Ainsi, dans ce premier volume d'un peu plus de 300 pages, on suit trois premières missions effectuées par Yu Ominae afin d'arrêter des hommes malintentionnées ayant réussi à s'emparer d'un artefact pour exploiter leurs incommensurables pouvoirs. Et si la formule s'avère pour l'instant très classique avec nos yeux d'aujourd'hui, elle n'en reste pas moins facilement divertissante pour plusieurs raisons: l'exploitation des artefacts et de leurs différents pouvoirs est efficace pour créer nombre de situations tendues diverses et variées, les auteurs prennent quand même soin de distiller au fil des chapitres des visages voués à être récurrents, et surtout l'action est vraiment ce qui prédomine en étant très efficacement rendue par le dessinateur.
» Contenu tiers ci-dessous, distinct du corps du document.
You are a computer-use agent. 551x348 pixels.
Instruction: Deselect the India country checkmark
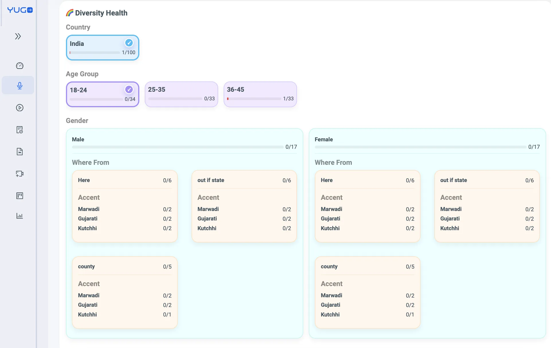[129, 43]
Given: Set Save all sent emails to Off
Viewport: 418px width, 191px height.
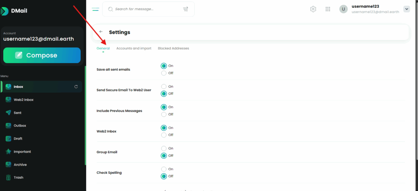Looking at the screenshot, I should click(x=164, y=73).
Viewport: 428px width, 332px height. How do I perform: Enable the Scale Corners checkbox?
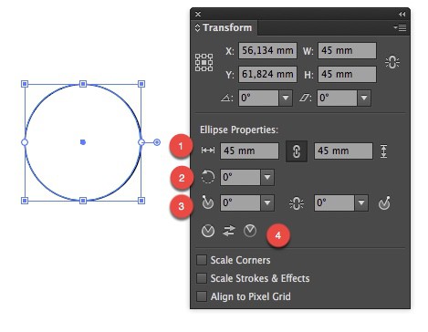(x=202, y=260)
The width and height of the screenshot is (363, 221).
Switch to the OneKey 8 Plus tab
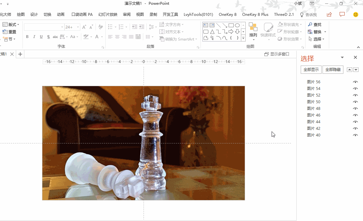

Sur ce dernier point, Ryouji Minagawa avait clairement de quoi impressionner assez pour l'époque, en dévoilant un trait dense, des visages assez perçants et acérés, suffisamment de richesse dans la représentation des armures, combinaisons et autre éléments technologiques, et une science de la narration visuelle savamment dosée pour rendre les scènes d'affrontements aussi pêchues que limpides. C'est, d'ailleurs, ce dernier aspect qui emballe le plus, tant, dans les angles de vue, dans les découpages et dans la représentation de certains bâtiments, on ressent totalement l'influence qu'a pu avoir Katsuhiro Otomo, Minagawa ayant d'ailleurs toujours revendiqué l'influence majeure qu'a été pour lui le papa du vertigineux Domu (1980-1981) et du cultissime Akira (1982-1990). Il n'y a alors rien de surprenant en constatant qu'Otomo lui-même fut le superviseur en chef du film d'animation Spriggan de 1998, la boucle ayant été en quelque sorte bouclée !
Classique dans sa formule avec nos yeux d'aujourd'hui, et pourtant toujours redoutablement efficace dans son univers intrigant, dans son rendu de l'action très percutant pour l'époque, et dans sa galerie de personnages qui gagnera à s'étoffer. un bon tome de mise en place, nous plongeant vite dans le bain et nous promettant le meilleur pour la suite.
Côté édition, enfin, le travail proposé par Panini est tout à fait correct en terme de rapport qualité-prix. Derrière une jaquette extrêmement fidèle à l'originale japonaise (jusque dans son logo-titre) et rehaussée d'un vernis sélectif, on trouve un mini-poster dépliant recto verso, six premières pages en couleurs, un marque-page en guise de bonus, un papier souple et assez opaque permettant une qualité d'impression convenable, une traduction suffisamment convaincante de Nathalie Lejeune, et un lettrage assez propre de Lara Iacucci. On regrettera juste le sous-titrage très basique et pas du tout immersif des onomatopées, une habitude chez l'éditeur.